I'm not really superstitious, but Friday the 13th hit a little harder this year than usual. My dad died April 13th in 2001, a Friday. This year, April 13 fell on a Friday again, the first time in 11 years. I know that doesn't really mean anything, but it somehow managed to put me in a weird funk for most of that day.
It feels very recent. The guy certainly made an impression. Not because of who he was -- a professor with four masters' degrees and a doctorate, from three different countries, paid for entirely with several well-deserved scholarships -- but because of other things that don't really have to do with any of that.
I still think of him several times every day. Not in a sad or painful way. Not like those sentimental scenes in the movies with dads and their kids laughing together in the sunlight on the playground covered in face paint and pretty ribbons or whatever. And definitely not in a spiritual, religious, or woo-woo kind of way where he's watching out for me from above. It's comfortable -- simple, vivid flashbacks of boring, everyday stuff, like him sitting on a couch reading the paper and yawning because it's late. Or walking around the mall looking bored out of his mind while my mom does the shopping. Really useless, mundane, everyday shit like that. Maybe the comfortable meh-ness is what makes the virtuality of his day-to-day existence in my head feel so organic.
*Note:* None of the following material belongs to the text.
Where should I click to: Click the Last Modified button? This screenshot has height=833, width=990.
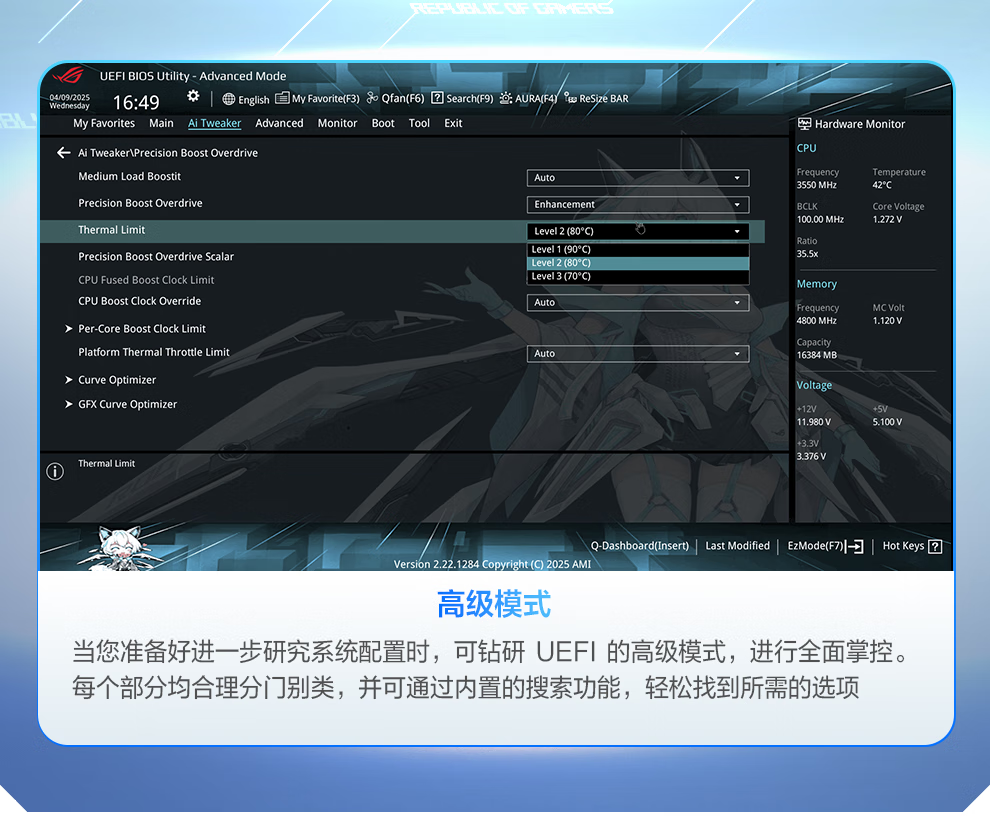point(737,546)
And in my dreams, he's always alive. Any time I have a dream with my family in it, he's there like he always was. Two of his kids have kids of their own now, grandchildren who he never met. But in the dreams, he's talking to them, playing with them like he's been there the whole time. The closest it ever got to feeling like he was dead in one of my dreams is once, when we all thought he was dead, but it turned out he'd just run off to Zanzibar where he was hiding in anonymity with a new wife. And I remember thinking, "Thank God he's okay." And then I woke up and he was still dead.
It's not that there aren't nice, sentimental memories -- it's just that you probably wouldn't see them that way unless you were there.
See, my dad never actually told me he loved me. He never called me "son" and never kissed me even once that I can remember. The only time he hugged me and my siblings was once right before he was wheeled into the OR for cardiac bypass surgery. He got through it, but he was nervous. I was a senior in high school. You'd think I would remember that day because of the surgery -- you don't exactly go through that every day. But I remember it more because he actually hugged us. That was rarer.